As well, the Collections Librarian routinely scans the discard lists sent from other libraries with particular attention to monographs or serial issues known to be missing from the collection.
It is important that the Cataloguing Assistant be notified of missing items, or the receipt of replacement copies, so that the Novanet record may be amended.
Reference staff will search for missing books on behalf of students and faculty. If a regularly scheduled search through the term proves unsuccessful, the missing books are considered for replacement at the end of the spring term. . Missing status is assigned to the record in the Novanet database. The Manager of Access Services also notifies the Collections Librarian about long-term overdue books so that replacement may be considered. If a patron has paid the replacement fee, this information is noted on the request for replacement prepared by Access Services.
Serial issues are rarely replaced. The Collections Librarian will decide if a replacement issue is warranted.
Weeding and Discards
Due to space limitations and the absence of a suitable storage facility on or off campus, weeding is necessary to accommodate newly acquired resources. Weeding is used to remove obsolete materials from the collection. The decision to weed is made by the Collections Librarian alone, or in consultation with reference staff and faculty.
When items are withdrawn permanently from the collection, it is necessary to remove or amend the record displayed in the Novanet catalogue. Delays may occur since the priority for staff is the cataloguing of new monographs and the updating of serials holdings as new issues are processed.
Obsolete books include those which contain out of date and/or misleading information.

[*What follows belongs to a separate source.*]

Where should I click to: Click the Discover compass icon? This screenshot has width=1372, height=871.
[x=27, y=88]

Superseded editions of non-fiction titles are withdrawn unless faculty indicate their continued utility. All books weeded from the main collection are shelved in the Technical Services area. Some superseded editions of reference books, if they are considered by the reference staff to be of continuing value to our patrons, may be moved into the general circulating collection. Care must be taken that out of date directories, legal and statistical compendia are not returned to the collection once they are withdrawn. All library users are encouraged to alert reference staff to the presence of obsolete editions.
Members of the University community are invited to survey the books on the withdrawal shelves. Faculty may recommend retention in the library or in a department as a desk copy. The materials remaining on the withdrawal shelves will be donated to other libraries or organizations, sold to raise funds either in the twice-yearly book sale or through the auspices of Better World Books, or discarded outright. All discarded books or books given to faculty as desk copies will be stamped Discard.

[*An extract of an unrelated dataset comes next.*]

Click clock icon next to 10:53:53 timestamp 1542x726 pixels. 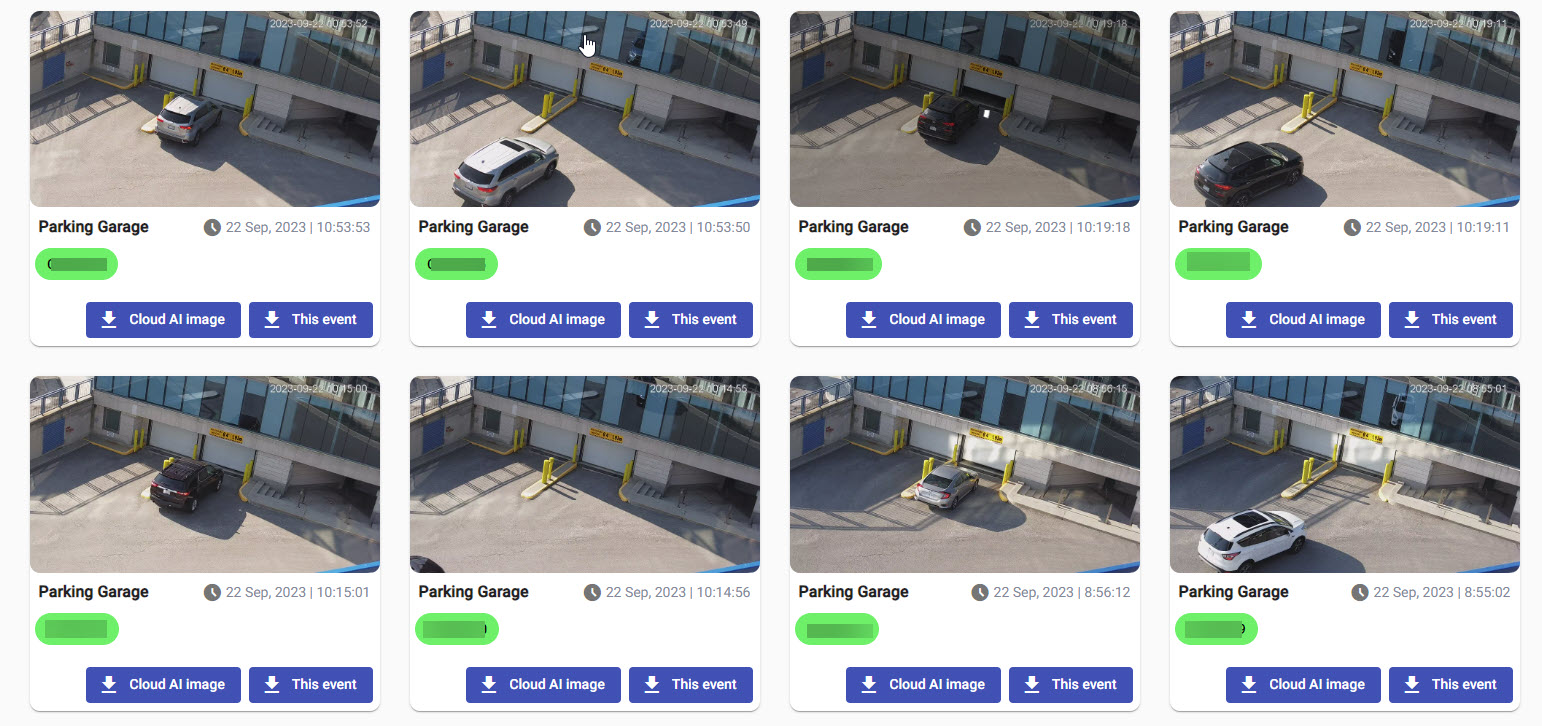point(212,228)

The library endeavors to preserve indefinitely in print or on microform the back files of scholarly journals which are indexed and for which there is no viable electronic equivalent . Most newsletters and all newspapers are discarded after a specified period of time. Trade magazines are reviewed on occasion, and will be discarded if there is evidence of little or no use. Before discarding serials, the holdings of area libraries will be checked to establish the presence of back files. It was agreed among members of the Novanet Collections Development Committee that a member library will consider transferring back files to another Novanet library under the following circumstances:
the serial has been cancelled, but a current subscription is maintained by the other library
both libraries have cancelled the serial, but the other library has the longer run
the serial ceased publication, but the longer run is in the other library’s collection.
By this means we can ensure the presence of the longest run at a single institution for the convenience of researchers. Our library gratefully acknowledges the generosity of area libraries in donating volumes to complete back files of several research journals to which we currently subscribe.
Due to the lack of storage space, withdrawn serials cannot be retained indefinitely. A list of discarded serial volumes and issues may be distributed to Novanet and regional libraries if library staff have sufficient time to compile such a list.